If `time_unit` is not specified (`None`), timestamps are assumed to be in milliseconds. Supported units are:

- `'ms'` — milliseconds (default)  
- `'s'` — seconds  
- `'step'` — sampling steps  

If `time_unit='step'`, an {py:class}`~pymovements.Experiment` definition with a sampling rate must be provided so that timestamps can be converted to milliseconds. If no `time_column` is provided, the data are assumed not to contain explicit timestamps. In that case, a time axis can be generated later based on the sampling rate defined in the experiment (see {doc}`Experiment Configuration <../experiment>`).

### Defining Gaze Components

Gaze signals are typically stored in separate columns of the CSV file (e.g., `x_left`, `y_left`).  
The following component parameters specify how these flat columns should be grouped into structured gaze components inside the {py:class}`~pymovements.Gaze` object:

| Parameter | Expects | Creates Nested Column | Unit |
|------------|----------|------------------------|-------|
| `pixel_columns` | List of pixel coordinate columns | `pixel` | pixels (`px`) |
| `position_columns` | List of dva coordinate columns | `position` | `dva` (`°`) |
| `velocity_columns` | List of velocity component columns | `velocity` | `dva/s` or `px/s` |
| `acceleration_columns` | List of acceleration component columns | `acceleration` | `dva/s²` or `px/s²` |
| `distance_column` | Single column name | `distance` | `cm` |

If a non-empty list is passed to one of the component parameters, the specified columns are merged into a single nested list column in `samples`.

The supported number of component columns with the expected order are:

- **0 columns** → no nested column created  
- **2 columns** → monocular (`x`, `y`)  
- **4 columns** → binocular (`x_left`, `y_left`, `x_right`, `y_right`)  
- **6 columns** → binocular + cyclopian coordinates  

### Pixel vs. Position Coordinates

You typically provide **either**:

- `pixel_columns` — if your data are in screen pixels (common for raw exports)
- `position_columns` — if your data are already converted to degrees of visual angle (dva)

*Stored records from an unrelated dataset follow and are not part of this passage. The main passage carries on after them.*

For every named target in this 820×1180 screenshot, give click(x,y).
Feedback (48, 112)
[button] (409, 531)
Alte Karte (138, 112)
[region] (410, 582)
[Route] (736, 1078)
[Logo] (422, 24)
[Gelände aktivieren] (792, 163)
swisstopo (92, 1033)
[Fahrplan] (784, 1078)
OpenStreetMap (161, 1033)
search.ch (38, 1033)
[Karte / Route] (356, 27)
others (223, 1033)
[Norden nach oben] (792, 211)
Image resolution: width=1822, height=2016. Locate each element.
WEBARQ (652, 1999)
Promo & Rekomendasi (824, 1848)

If both are provided, `pymovements` keeps both representations, allowing you to switch between coordinate systems without recomputing. Conversions between pixel and `dva` coordinates require a valid {py:class}`~pymovements.Experiment` with screen geometry and viewing distance.

### Using an Experiment

Providing an {py:class}`~pymovements.Experiment` connects gaze samples to screen geometry and sampling rate. This enables:

- Pixel–dva transformations  
- Velocity and acceleration computation in physical units  
- Time-step conversion when `time_unit="step"`  

If no experiment is provided, gaze data can still be loaded, but certain transformations will not be available.

### Automatic Column Detection 

While `pymovements` provides functionality for automatic column detection, it is still under development. Currently, the naming schemes are:

- column name prefixes define the type of data (e.g., `pixel`, `position`)
- column name suffixes define the component (e.g. `x`, `y`, `xr`, `yl`)

This means only column names like `pixel_x`, `position_xr` or `acceleration_xa` can be inferred. If the described schema fits your set-up, you can enable ``auto_column_detect=True``.

### `from_csv()`

Now putting all this together, we can load our toy example from above directly into {py:class}`~pymovements.Gaze`:

In [None]:
experiment = Experiment(
    screen_width_px=1280,
    screen_height_px=1024,
    screen_width_cm=38,
    screen_height_cm=30.2,
    distance_cm=68,
    origin='upper left',
    sampling_rate=250.0,
)

gaze = pm.gaze.from_csv(
    '../../examples/gaze-toy-example.csv',
    experiment=experiment,
    time_column='time',
    pixel_columns=['x', 'y'],
    time_unit='ms',
)

gaze.samples.head(5)